Segment Start: Exercise data

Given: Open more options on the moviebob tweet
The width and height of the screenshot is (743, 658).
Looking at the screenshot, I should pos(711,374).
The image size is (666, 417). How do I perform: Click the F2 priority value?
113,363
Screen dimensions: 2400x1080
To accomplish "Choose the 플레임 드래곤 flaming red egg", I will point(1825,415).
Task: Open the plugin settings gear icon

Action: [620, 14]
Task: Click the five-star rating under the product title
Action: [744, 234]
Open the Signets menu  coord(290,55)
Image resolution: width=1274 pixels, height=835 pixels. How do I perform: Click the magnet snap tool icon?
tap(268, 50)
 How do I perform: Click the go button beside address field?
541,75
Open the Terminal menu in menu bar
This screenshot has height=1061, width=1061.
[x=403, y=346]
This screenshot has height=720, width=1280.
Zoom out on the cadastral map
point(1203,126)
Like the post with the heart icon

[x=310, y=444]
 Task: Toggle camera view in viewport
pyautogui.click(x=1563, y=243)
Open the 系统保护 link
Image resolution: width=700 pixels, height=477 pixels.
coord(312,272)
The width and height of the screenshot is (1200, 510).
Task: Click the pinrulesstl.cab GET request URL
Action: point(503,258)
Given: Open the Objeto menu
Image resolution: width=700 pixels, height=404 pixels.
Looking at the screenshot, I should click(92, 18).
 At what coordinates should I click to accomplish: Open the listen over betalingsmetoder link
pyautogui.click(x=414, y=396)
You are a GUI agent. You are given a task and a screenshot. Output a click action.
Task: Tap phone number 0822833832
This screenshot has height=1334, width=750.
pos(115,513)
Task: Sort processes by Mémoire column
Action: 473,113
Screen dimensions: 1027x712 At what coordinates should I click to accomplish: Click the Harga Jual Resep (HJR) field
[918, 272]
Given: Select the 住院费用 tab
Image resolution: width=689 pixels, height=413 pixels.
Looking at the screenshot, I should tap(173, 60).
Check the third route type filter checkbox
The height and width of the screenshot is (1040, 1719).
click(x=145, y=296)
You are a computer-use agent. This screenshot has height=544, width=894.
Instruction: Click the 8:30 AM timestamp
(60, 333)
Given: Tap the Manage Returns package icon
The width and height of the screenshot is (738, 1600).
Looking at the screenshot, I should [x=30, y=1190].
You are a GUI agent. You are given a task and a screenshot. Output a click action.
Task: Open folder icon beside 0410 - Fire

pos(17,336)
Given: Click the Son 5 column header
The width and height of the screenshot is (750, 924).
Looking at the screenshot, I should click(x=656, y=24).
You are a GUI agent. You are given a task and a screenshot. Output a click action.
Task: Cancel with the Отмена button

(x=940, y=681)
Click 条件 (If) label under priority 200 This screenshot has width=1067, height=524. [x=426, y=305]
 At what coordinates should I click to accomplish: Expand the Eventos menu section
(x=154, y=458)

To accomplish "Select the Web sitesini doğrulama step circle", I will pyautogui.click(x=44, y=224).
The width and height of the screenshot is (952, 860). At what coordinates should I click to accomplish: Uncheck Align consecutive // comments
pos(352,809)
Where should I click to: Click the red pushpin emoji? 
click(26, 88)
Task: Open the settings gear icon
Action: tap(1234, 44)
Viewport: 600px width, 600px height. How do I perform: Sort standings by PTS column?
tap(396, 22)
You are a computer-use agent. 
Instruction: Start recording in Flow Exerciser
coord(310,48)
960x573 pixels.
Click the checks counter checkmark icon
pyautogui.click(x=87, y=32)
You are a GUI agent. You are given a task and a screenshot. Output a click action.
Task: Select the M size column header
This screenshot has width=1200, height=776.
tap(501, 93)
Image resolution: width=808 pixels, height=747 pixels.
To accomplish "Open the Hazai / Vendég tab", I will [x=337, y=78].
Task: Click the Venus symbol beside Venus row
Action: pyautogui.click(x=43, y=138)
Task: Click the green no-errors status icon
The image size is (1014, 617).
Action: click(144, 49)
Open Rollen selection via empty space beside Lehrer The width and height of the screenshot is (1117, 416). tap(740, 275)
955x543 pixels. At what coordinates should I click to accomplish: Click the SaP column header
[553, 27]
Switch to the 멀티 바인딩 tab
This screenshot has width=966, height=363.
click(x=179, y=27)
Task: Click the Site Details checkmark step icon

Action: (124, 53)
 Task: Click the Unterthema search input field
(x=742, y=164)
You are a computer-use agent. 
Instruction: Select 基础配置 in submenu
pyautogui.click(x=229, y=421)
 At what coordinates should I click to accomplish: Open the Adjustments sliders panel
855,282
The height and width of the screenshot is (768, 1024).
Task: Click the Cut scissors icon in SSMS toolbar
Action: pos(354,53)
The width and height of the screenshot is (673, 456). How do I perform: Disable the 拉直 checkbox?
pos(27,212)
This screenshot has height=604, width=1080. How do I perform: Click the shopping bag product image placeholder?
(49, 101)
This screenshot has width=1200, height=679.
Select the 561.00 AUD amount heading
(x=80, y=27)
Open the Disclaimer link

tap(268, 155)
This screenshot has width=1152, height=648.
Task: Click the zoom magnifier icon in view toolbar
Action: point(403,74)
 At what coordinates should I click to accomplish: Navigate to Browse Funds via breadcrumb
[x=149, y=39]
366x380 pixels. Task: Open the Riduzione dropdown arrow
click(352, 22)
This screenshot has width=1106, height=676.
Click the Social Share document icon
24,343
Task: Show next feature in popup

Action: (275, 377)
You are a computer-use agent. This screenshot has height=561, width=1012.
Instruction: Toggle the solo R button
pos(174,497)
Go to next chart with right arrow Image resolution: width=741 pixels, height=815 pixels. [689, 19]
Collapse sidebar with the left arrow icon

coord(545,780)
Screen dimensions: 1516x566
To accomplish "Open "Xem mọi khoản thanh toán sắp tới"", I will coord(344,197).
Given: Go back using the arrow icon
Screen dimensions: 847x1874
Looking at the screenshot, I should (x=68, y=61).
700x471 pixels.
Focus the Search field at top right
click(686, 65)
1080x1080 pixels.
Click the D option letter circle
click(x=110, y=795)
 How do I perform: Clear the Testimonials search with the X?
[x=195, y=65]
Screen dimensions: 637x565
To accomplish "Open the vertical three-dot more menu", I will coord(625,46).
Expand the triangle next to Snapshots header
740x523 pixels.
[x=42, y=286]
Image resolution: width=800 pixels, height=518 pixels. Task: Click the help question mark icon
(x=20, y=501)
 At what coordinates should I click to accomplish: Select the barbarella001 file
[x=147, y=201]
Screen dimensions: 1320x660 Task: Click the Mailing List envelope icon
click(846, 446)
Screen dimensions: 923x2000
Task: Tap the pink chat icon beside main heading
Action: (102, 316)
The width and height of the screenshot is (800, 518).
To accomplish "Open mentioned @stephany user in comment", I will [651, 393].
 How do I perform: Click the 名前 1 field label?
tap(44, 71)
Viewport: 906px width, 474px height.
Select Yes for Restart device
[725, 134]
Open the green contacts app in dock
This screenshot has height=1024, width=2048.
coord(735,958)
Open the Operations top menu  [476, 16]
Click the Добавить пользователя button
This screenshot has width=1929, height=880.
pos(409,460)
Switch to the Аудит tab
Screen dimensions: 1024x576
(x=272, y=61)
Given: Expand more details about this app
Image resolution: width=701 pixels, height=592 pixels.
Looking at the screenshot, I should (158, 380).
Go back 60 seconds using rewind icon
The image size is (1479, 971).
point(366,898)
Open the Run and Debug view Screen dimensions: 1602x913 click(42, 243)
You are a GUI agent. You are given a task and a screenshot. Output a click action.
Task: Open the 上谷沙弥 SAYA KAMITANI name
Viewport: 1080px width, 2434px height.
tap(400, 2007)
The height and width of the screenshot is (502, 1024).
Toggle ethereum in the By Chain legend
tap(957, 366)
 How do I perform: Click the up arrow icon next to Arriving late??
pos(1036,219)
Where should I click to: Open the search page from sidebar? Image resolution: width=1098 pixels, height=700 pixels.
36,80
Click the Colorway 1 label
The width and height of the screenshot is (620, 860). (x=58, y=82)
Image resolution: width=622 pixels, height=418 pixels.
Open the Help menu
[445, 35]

Segment End: Exercise data

_What to produce_
Check each line above for the string "back" and copy every line that has it.

_Result for this exercise_
Given: Go back using the arrow icon
Go back 60 seconds using rewind icon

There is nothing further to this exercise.